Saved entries
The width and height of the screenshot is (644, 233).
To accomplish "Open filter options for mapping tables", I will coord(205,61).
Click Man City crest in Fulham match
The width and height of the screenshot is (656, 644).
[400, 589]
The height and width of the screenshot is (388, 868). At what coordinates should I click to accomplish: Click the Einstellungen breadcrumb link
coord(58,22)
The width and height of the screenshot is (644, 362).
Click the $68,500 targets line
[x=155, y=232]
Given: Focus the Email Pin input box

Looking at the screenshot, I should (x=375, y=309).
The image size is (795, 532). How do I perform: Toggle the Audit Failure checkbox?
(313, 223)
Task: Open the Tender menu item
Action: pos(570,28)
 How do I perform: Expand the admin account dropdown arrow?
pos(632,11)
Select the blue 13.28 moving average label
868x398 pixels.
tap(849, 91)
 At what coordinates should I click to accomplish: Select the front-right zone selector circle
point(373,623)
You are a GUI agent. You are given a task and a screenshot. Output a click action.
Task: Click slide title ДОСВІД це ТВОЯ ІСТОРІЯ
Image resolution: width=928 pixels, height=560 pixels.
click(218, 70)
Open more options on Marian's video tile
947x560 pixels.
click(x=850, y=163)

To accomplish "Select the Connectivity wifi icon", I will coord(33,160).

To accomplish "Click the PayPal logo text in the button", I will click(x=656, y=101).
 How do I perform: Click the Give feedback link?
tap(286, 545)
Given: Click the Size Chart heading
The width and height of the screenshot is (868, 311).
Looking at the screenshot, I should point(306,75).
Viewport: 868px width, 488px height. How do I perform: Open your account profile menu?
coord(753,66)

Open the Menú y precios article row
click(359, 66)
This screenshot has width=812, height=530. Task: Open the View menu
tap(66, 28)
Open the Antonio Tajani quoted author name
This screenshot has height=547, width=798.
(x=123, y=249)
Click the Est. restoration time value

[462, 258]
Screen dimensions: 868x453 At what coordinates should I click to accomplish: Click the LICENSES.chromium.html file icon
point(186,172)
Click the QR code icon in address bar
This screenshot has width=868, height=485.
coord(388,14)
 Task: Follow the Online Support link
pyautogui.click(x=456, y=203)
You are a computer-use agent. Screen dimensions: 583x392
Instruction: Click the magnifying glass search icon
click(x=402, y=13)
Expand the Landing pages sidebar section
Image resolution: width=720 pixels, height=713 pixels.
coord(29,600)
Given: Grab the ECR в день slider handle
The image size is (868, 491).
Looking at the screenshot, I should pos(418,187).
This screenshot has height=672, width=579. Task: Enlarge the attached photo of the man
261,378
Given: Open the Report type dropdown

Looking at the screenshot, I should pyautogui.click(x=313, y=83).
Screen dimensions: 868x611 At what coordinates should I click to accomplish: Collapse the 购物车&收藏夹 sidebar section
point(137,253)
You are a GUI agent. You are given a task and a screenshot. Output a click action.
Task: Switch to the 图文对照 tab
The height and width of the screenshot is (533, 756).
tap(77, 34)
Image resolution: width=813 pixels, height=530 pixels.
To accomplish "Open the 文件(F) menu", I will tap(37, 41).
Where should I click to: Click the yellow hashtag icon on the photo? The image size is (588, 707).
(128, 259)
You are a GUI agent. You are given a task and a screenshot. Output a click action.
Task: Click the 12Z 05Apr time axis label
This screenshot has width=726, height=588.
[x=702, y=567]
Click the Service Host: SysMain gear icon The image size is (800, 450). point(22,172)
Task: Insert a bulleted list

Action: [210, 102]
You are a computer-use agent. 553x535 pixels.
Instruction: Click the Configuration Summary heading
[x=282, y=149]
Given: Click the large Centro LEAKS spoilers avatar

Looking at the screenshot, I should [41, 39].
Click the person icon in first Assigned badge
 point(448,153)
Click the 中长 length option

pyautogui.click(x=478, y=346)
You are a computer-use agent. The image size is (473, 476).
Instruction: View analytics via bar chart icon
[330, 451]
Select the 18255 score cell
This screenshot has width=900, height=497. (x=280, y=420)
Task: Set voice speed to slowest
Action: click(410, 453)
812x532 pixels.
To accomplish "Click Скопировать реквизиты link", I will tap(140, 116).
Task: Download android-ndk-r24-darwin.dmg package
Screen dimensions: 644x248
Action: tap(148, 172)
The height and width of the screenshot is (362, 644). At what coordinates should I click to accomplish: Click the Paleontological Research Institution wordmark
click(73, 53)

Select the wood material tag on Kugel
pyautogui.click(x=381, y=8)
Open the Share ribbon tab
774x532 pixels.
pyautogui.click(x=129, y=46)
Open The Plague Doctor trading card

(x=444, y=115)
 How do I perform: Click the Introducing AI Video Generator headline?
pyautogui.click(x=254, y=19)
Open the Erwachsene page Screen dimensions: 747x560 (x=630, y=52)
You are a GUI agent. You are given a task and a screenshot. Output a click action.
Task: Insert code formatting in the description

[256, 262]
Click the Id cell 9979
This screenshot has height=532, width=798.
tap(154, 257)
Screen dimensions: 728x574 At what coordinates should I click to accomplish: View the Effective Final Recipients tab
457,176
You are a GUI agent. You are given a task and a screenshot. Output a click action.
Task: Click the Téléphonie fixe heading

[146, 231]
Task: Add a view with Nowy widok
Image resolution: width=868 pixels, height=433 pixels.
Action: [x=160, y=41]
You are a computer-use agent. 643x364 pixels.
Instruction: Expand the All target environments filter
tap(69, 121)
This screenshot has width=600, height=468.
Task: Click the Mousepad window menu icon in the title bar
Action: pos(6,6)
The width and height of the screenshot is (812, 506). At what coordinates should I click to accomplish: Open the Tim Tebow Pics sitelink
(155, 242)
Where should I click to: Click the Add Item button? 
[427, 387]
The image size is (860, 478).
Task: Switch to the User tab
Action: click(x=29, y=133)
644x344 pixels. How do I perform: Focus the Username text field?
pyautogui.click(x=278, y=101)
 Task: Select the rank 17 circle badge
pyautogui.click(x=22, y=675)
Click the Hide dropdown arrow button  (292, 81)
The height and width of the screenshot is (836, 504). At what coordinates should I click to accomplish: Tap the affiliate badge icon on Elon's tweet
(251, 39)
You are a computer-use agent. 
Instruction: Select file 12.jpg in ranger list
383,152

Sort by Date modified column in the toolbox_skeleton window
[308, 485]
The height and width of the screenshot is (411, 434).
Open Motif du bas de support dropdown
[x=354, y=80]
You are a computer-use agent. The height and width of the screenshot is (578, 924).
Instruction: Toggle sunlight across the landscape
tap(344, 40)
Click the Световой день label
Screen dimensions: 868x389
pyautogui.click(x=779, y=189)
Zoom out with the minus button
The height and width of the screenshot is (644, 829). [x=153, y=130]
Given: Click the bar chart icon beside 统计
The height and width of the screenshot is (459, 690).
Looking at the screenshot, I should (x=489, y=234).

# About this task:
Produce an exact copy of the entries above.

# Task response:
The width and height of the screenshot is (644, 233).
To accomplish "Open filter options for mapping tables", I will coord(205,61).
Click Man City crest in Fulham match
The width and height of the screenshot is (656, 644).
[400, 589]
The height and width of the screenshot is (388, 868). At what coordinates should I click to accomplish: Click the Einstellungen breadcrumb link
coord(58,22)
The width and height of the screenshot is (644, 362).
Click the $68,500 targets line
[x=155, y=232]
Given: Focus the Email Pin input box

Looking at the screenshot, I should (x=375, y=309).
The image size is (795, 532). How do I perform: Toggle the Audit Failure checkbox?
(313, 223)
Task: Open the Tender menu item
Action: pos(570,28)
 How do I perform: Expand the admin account dropdown arrow?
pos(632,11)
Select the blue 13.28 moving average label
868x398 pixels.
tap(849, 91)
 At what coordinates should I click to accomplish: Select the front-right zone selector circle
point(373,623)
You are a GUI agent. You are given a task and a screenshot. Output a click action.
Task: Click slide title ДОСВІД це ТВОЯ ІСТОРІЯ
Image resolution: width=928 pixels, height=560 pixels.
click(218, 70)
Open more options on Marian's video tile
947x560 pixels.
click(x=850, y=163)

To accomplish "Select the Connectivity wifi icon", I will coord(33,160).

To accomplish "Click the PayPal logo text in the button", I will click(x=656, y=101).
 How do I perform: Click the Give feedback link?
tap(286, 545)
Given: Click the Size Chart heading
The width and height of the screenshot is (868, 311).
Looking at the screenshot, I should point(306,75).
Viewport: 868px width, 488px height. How do I perform: Open your account profile menu?
coord(753,66)

Open the Menú y precios article row
click(359, 66)
This screenshot has width=812, height=530. Task: Open the View menu
tap(66, 28)
Open the Antonio Tajani quoted author name
This screenshot has height=547, width=798.
(x=123, y=249)
Click the Est. restoration time value

[462, 258]
Screen dimensions: 868x453 At what coordinates should I click to accomplish: Click the LICENSES.chromium.html file icon
point(186,172)
Click the QR code icon in address bar
This screenshot has width=868, height=485.
coord(388,14)
 Task: Follow the Online Support link
pyautogui.click(x=456, y=203)
You are a computer-use agent. Screen dimensions: 583x392
Instruction: Click the magnifying glass search icon
click(x=402, y=13)
Expand the Landing pages sidebar section
Image resolution: width=720 pixels, height=713 pixels.
coord(29,600)
Given: Grab the ECR в день slider handle
The image size is (868, 491).
Looking at the screenshot, I should pos(418,187).
This screenshot has height=672, width=579. Task: Enlarge the attached photo of the man
261,378
Given: Open the Report type dropdown

Looking at the screenshot, I should pyautogui.click(x=313, y=83).
Screen dimensions: 868x611 At what coordinates should I click to accomplish: Collapse the 购物车&收藏夹 sidebar section
point(137,253)
You are a GUI agent. You are given a task and a screenshot. Output a click action.
Task: Switch to the 图文对照 tab
The height and width of the screenshot is (533, 756).
tap(77, 34)
Image resolution: width=813 pixels, height=530 pixels.
To accomplish "Open the 文件(F) menu", I will tap(37, 41).
Where should I click to: Click the yellow hashtag icon on the photo? The image size is (588, 707).
(128, 259)
You are a GUI agent. You are given a task and a screenshot. Output a click action.
Task: Click the 12Z 05Apr time axis label
This screenshot has width=726, height=588.
[x=702, y=567]
Click the Service Host: SysMain gear icon The image size is (800, 450). point(22,172)
Task: Insert a bulleted list

Action: [210, 102]
You are a computer-use agent. 553x535 pixels.
Instruction: Click the Configuration Summary heading
[x=282, y=149]
Given: Click the large Centro LEAKS spoilers avatar

Looking at the screenshot, I should [41, 39].
Click the person icon in first Assigned badge
 point(448,153)
Click the 中长 length option

pyautogui.click(x=478, y=346)
You are a computer-use agent. The image size is (473, 476).
Instruction: View analytics via bar chart icon
[330, 451]
Select the 18255 score cell
This screenshot has width=900, height=497. (x=280, y=420)
Task: Set voice speed to slowest
Action: click(410, 453)
812x532 pixels.
To accomplish "Click Скопировать реквизиты link", I will tap(140, 116).
Task: Download android-ndk-r24-darwin.dmg package
Screen dimensions: 644x248
Action: tap(148, 172)
The height and width of the screenshot is (362, 644). At what coordinates should I click to accomplish: Click the Paleontological Research Institution wordmark
click(73, 53)

Select the wood material tag on Kugel
pyautogui.click(x=381, y=8)
Open the Share ribbon tab
774x532 pixels.
pyautogui.click(x=129, y=46)
Open The Plague Doctor trading card

(x=444, y=115)
 How do I perform: Click the Introducing AI Video Generator headline?
pyautogui.click(x=254, y=19)
Open the Erwachsene page Screen dimensions: 747x560 (x=630, y=52)
You are a GUI agent. You are given a task and a screenshot. Output a click action.
Task: Insert code formatting in the description

[256, 262]
Click the Id cell 9979
This screenshot has height=532, width=798.
tap(154, 257)
Screen dimensions: 728x574 At what coordinates should I click to accomplish: View the Effective Final Recipients tab
457,176
You are a GUI agent. You are given a task and a screenshot. Output a click action.
Task: Click the Téléphonie fixe heading

[146, 231]
Task: Add a view with Nowy widok
Image resolution: width=868 pixels, height=433 pixels.
Action: [x=160, y=41]
You are a computer-use agent. 643x364 pixels.
Instruction: Expand the All target environments filter
tap(69, 121)
This screenshot has width=600, height=468.
Task: Click the Mousepad window menu icon in the title bar
Action: pos(6,6)
The width and height of the screenshot is (812, 506). At what coordinates should I click to accomplish: Open the Tim Tebow Pics sitelink
(155, 242)
Where should I click to: Click the Add Item button? 
[427, 387]
The image size is (860, 478).
Task: Switch to the User tab
Action: click(x=29, y=133)
644x344 pixels. How do I perform: Focus the Username text field?
pyautogui.click(x=278, y=101)
 Task: Select the rank 17 circle badge
pyautogui.click(x=22, y=675)
Click the Hide dropdown arrow button  (292, 81)
The height and width of the screenshot is (836, 504). At what coordinates should I click to accomplish: Tap the affiliate badge icon on Elon's tweet
(251, 39)
You are a computer-use agent. 
Instruction: Select file 12.jpg in ranger list
383,152

Sort by Date modified column in the toolbox_skeleton window
[308, 485]
The height and width of the screenshot is (411, 434).
Open Motif du bas de support dropdown
[x=354, y=80]
You are a computer-use agent. The height and width of the screenshot is (578, 924).
Instruction: Toggle sunlight across the landscape
tap(344, 40)
Click the Световой день label
Screen dimensions: 868x389
pyautogui.click(x=779, y=189)
Zoom out with the minus button
The height and width of the screenshot is (644, 829). [x=153, y=130]
Given: Click the bar chart icon beside 统计
The height and width of the screenshot is (459, 690).
Looking at the screenshot, I should (x=489, y=234).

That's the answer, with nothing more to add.